By Chris Boland
Because of the threat of shoreline erosion from strong storm action and sea level rise affecting waterfront property values, considerable attention has been focused on shoreline protection. In the recent past, shorelines have been “stabilized with hardened structures, such as bulkheads, revetments, and concrete seawalls. Ironically, these structures often increase the rate of coastal erosion, remove the ability of the shoreline to carry out natural processes, and provide little habitat for estuarine species.” Alternatively, government agencies responsible for resource protection have proposed more natural bank stabilization and erosion control called “living shorelines,” which NOAA defines as: “… a range of shoreline stabilization techniques along estuarine coasts, bays, sheltered coastlines, and tributaries… [that]… incorporates [natural] vegetation or other living, natural ‘soft’ elements alone or in combination with some type of harder shoreline structure (e.g. oyster reefs or rock sills) for added stability… [to] maintain continuity of the natural land-water interface and reduce erosion while providing habitat value and enhancing coastal resilience.”

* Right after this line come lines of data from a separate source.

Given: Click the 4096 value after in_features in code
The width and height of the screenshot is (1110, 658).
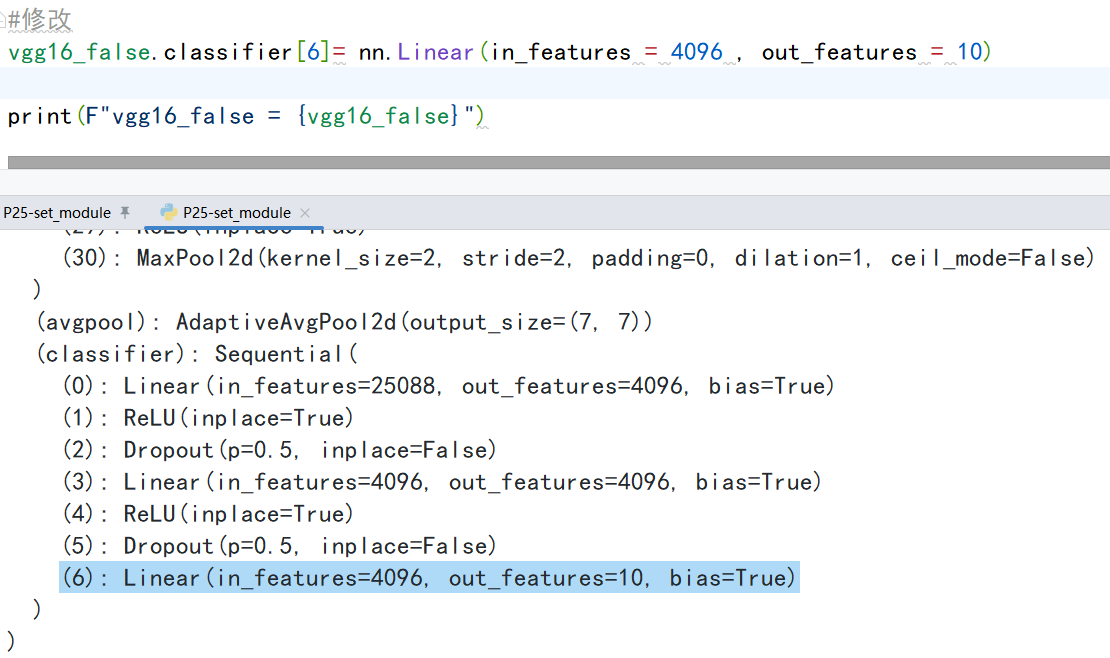Looking at the screenshot, I should pos(696,52).
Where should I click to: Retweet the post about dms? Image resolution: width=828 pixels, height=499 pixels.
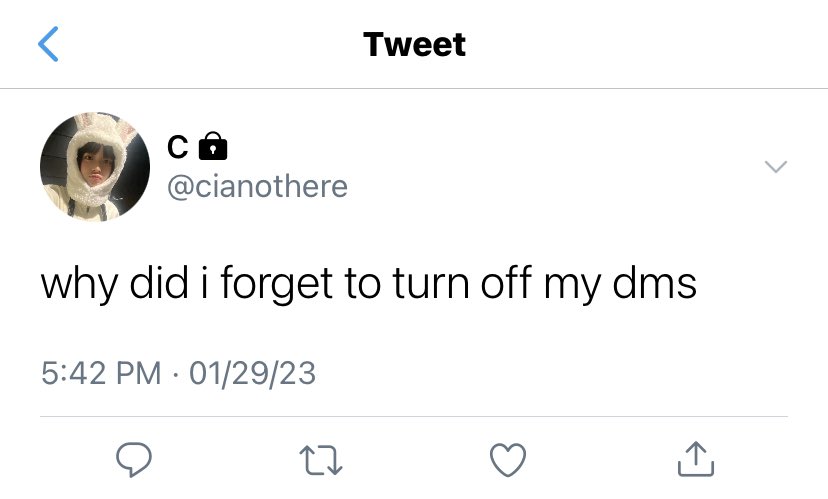(319, 459)
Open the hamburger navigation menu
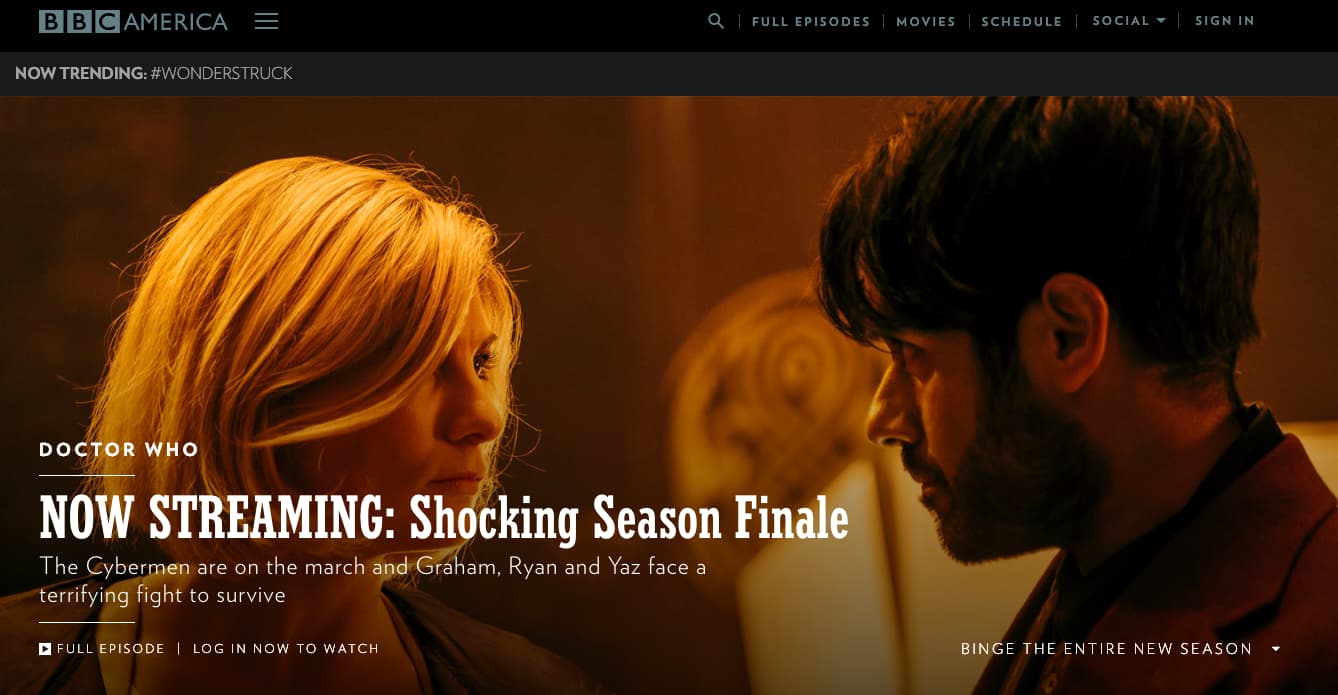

FWRI’s Center for Spatial Analysis (CSA) has taken an interest in living shorelines in the Tampa Bay region and, as a state partner in the Gulf of Mexico Alliance (GOMA), became aware of the Virginia Institute of Marine Science’s (VIMS) Living Shoreline Suitability Model (LSSM) and its application in Mobile Bay, Alabama. VIMS developed the LSSM in ESRI’s ArcGIS Model Builder based on a decision tree that can assist in identifying appropriate living shoreline treatments to an area (Figure 1). Because of the LSSM’s success in identifying locations where a living shoreline restoration project may be effective, CSA’s Kathleen O’Keife and Chris Boland received grant funding from GOMA’s Habitat Resources Team (HRT) to apply the LSSM to the Tampa Bay region.
The LSSM requires information about existing environmental conditions to correctly apply the decision tree, such as existing habitat, slope of coastal waters, environmental conditions (e.g. fetch, current speed, and sunlight shading), and potential construction barriers (e.g. nearby road or permanent structures). The recently updated (June 2016) environmental sensitivity index (ESI) dataset, originally collected for oil spill response purposes, answered many of these required criteria and so became CSA’s base input dataset to the model. CSA staff spent approximately four months of full-time work to manually review each of the 5,162 shoreline segments, which ranged in length from about 100 feet to about 500 feet and classified the remaining required data fields appropriately.
Once completed, the LSSM model was run based upon the derived input dataset and completed in less than an hour. The model outputs resulted in additional fields that provide property owners and management entities with suggested Upland Best Management Practices (BMP) and Shoreline BMPs.  The results are displayed in Figures 2 and 3. Overall, the modified LSSM recommended the installation of a living shoreline to approximately 33% of the shoreline, protection from a “harder” landscape protection method to about 11% of the shoreline, and was unable to recommend a BMP to the rest (56%) Tampa Bay area’s shoreline, typically because the installation of a living shoreline would be obstructed by an existing shoreline condition.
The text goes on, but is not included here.